Natalie swears he never harmed her, didn’t touch her if he didn’t have to, but the minute that bastard gets out, we’re going to have a conversation. Dad got the kidnapping charges walked back to false imprisonment by somehow persuading the judge that even though Barry had a gun in his possession, he never intended to use it on Natalie, that he only carried it as self-protection against the guys who were coming after him for money. Who knows, it might even be true.

Finn and Natalie have been nearly permanent fixtures at my apartment since the whole thing. She’s none the worse for wear, but she thinks we don’t realize it took about a dozen trips in the car before she stopped looking sick and anxious about sitting in the back seat.

As for Finn… well, it’s a good thing Barry’s getting treatment, locked up safe with his doctors and his court orders.

Music drifts from the kitchen as I let myself in. Cat barely raises his head to look at me, perched on the back of the sofa where he tends to sleep most afternoons these days.

“Did they boot you off the table again?” I ask him, rubbing a knuckle under his chin.

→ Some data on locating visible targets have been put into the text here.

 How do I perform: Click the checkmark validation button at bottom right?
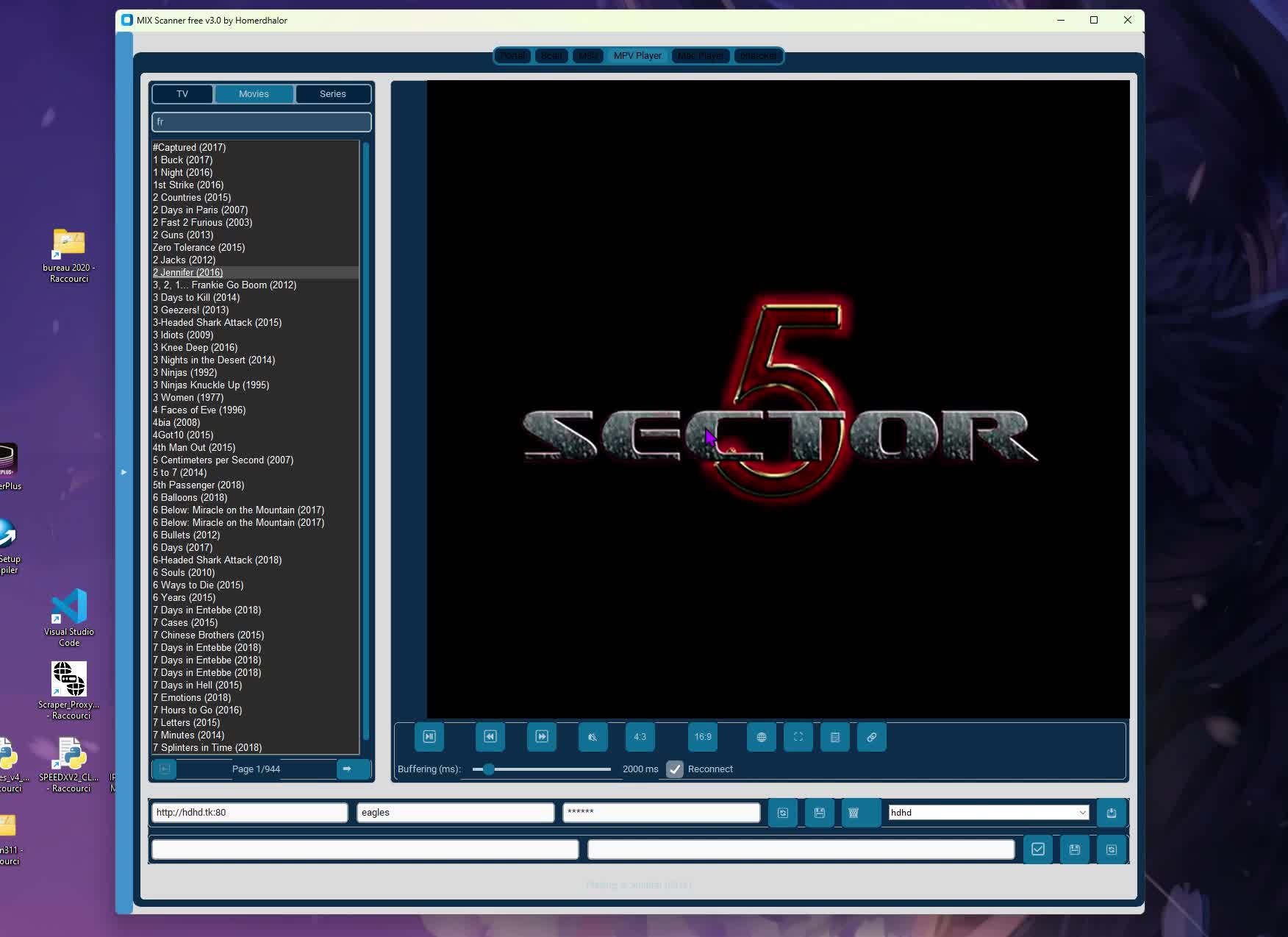click(1038, 849)
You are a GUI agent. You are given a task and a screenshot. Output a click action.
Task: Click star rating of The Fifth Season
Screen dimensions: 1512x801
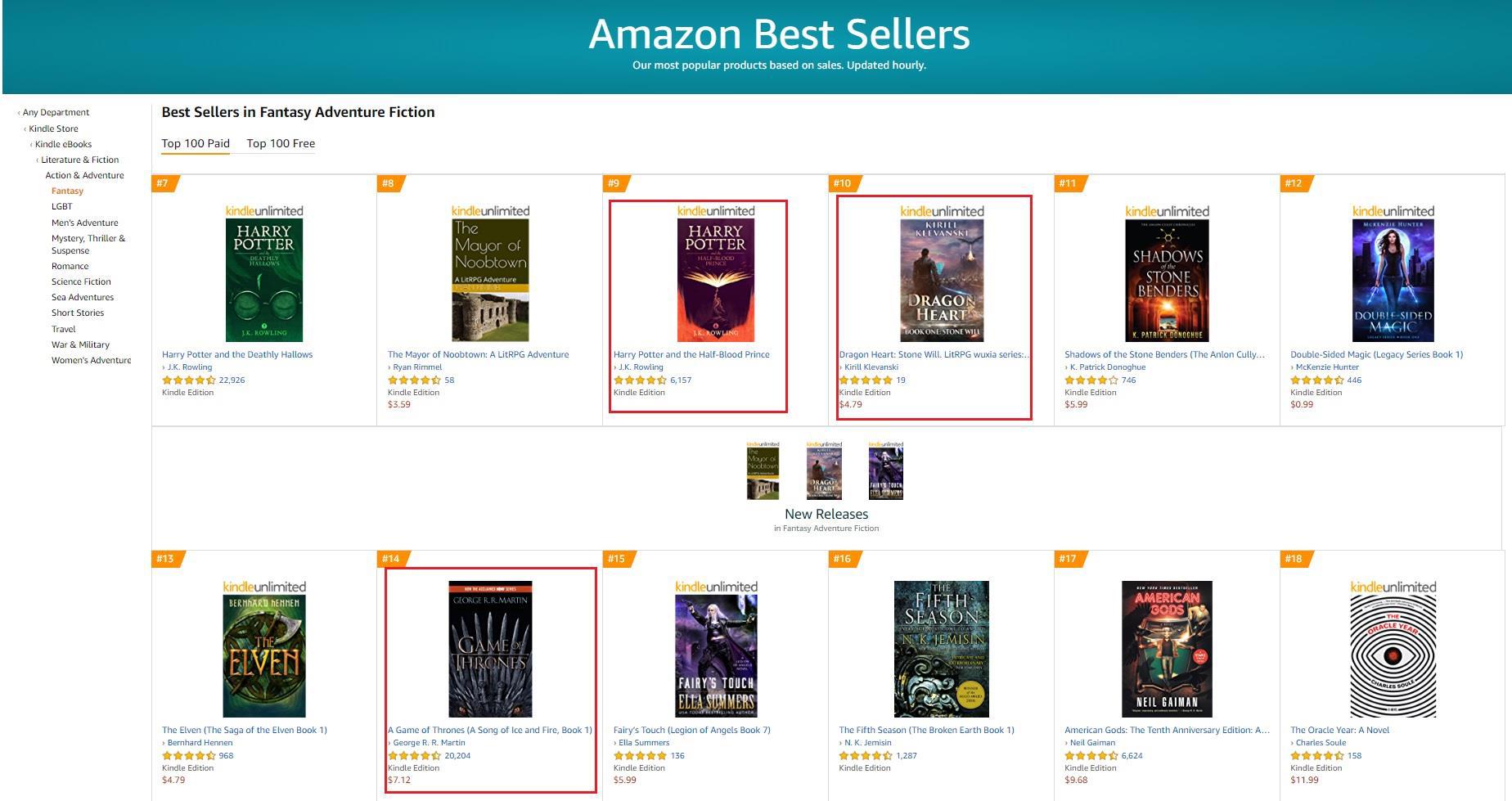pyautogui.click(x=865, y=756)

Soft laughter wafts in over the music.

The kitchen is a mess, but all I see is Natalie and Finn dancing to some old song on the speaker. She’s wearing an apron, her hair all twisted up on her head. There are pots of different things simmering on the stove. Finn’s twirling her around the kitchen. The steps are inexpert, but my heart fills to the brim at the sight of them.

There was a time not so very long ago when I thought I liked my quiet life, my solitude.

“Nic!”

Natalie’s eyes are glowing, her cheeks flushed. She dances away from Finn to come kiss my cheek but darts back to stir something on the stove before I can get my arms around her. Instead, Finn takes my hand, tugging me into his arms.

“Dancing in the kitchen?” I ask, quick-witted as ever. Watching them, coming home to them like this… this is joy. So much I can barely speak.

“Why not?” says Finn, spinning us and dipping me back over his arm.

“Do you want kids?”

Finn blinks. “What, right now?”

He brings us back upright. I could smack myself for ruining the moment, but the words are out. Natalie is gaping at me, the wooden spoon in her hand forgotten.

“I just meant, we’ve never talked about it.”

Finn looks at me for a solid minute before nodding like he’s come to some kind of conclusion while we are standing here with me being an idiot.

“Yeah. I really do,” he says soberly. “Do you?”

“I—” Oh my God. “Natalie?”

She clears her throat. “I’ve always wanted kids.”

“Kids, plural?”

“I’m an only child,” she says. “I always wanted siblings. And I’ve always loved the idea of having a big family of my own.”

“Define ‘big.’”

She colors prettily.

“Four?” guesses Finn. Her blush deepens. “More than four?”

“Nic didn’t answer the question,” she says. “Ask him.”

Finn looks at me, eyebrows up.

“My family is completely screwed up.”

“That’s your family, not you.”

“My brother’s an addict.”

“Still not you. And he’s getting treatment.”

“My parents?—”

“Are human,” says Finn. “Mine were, too.”

Natalie takes his hand.

“I’m not playing the orphan card,” says Finn.

“Liar,” I say.

“Not this time. I’m saying mine made mistakes, too. They were human, same as every other parent on the planet. Your mom and dad are not the only ones who screw up.”

“I think what Finn is trying to say,” says Natalie softly, “is that if you want kids, you’re in good company.”

“We might have to negotiate on four, though,” says Finn, head to one side, looking for all the world like he’s trying to do the math. “We’d be outnumbered.”

“Most families only have two parents,” says Natalie. “Plenty of them get outnumbered. Why not us?”

“You realize how crazy this sounds,” I say. My voice seems far away. “Three of us together, raising children.”

“Crazy as falling in love with your boss?” asks Natalie.

“Crazy as falling in love with two people at the same time?” says Finn. “Oh, and one of them is a dude, and you’ve only ever been into women before? Crazy as that?”

It is crazy. All of it.

“Tell you what, maybe you’re right. Maybe it is crazy.” Finn links our hands together, all three of us. “But I wouldn’t bet against us.”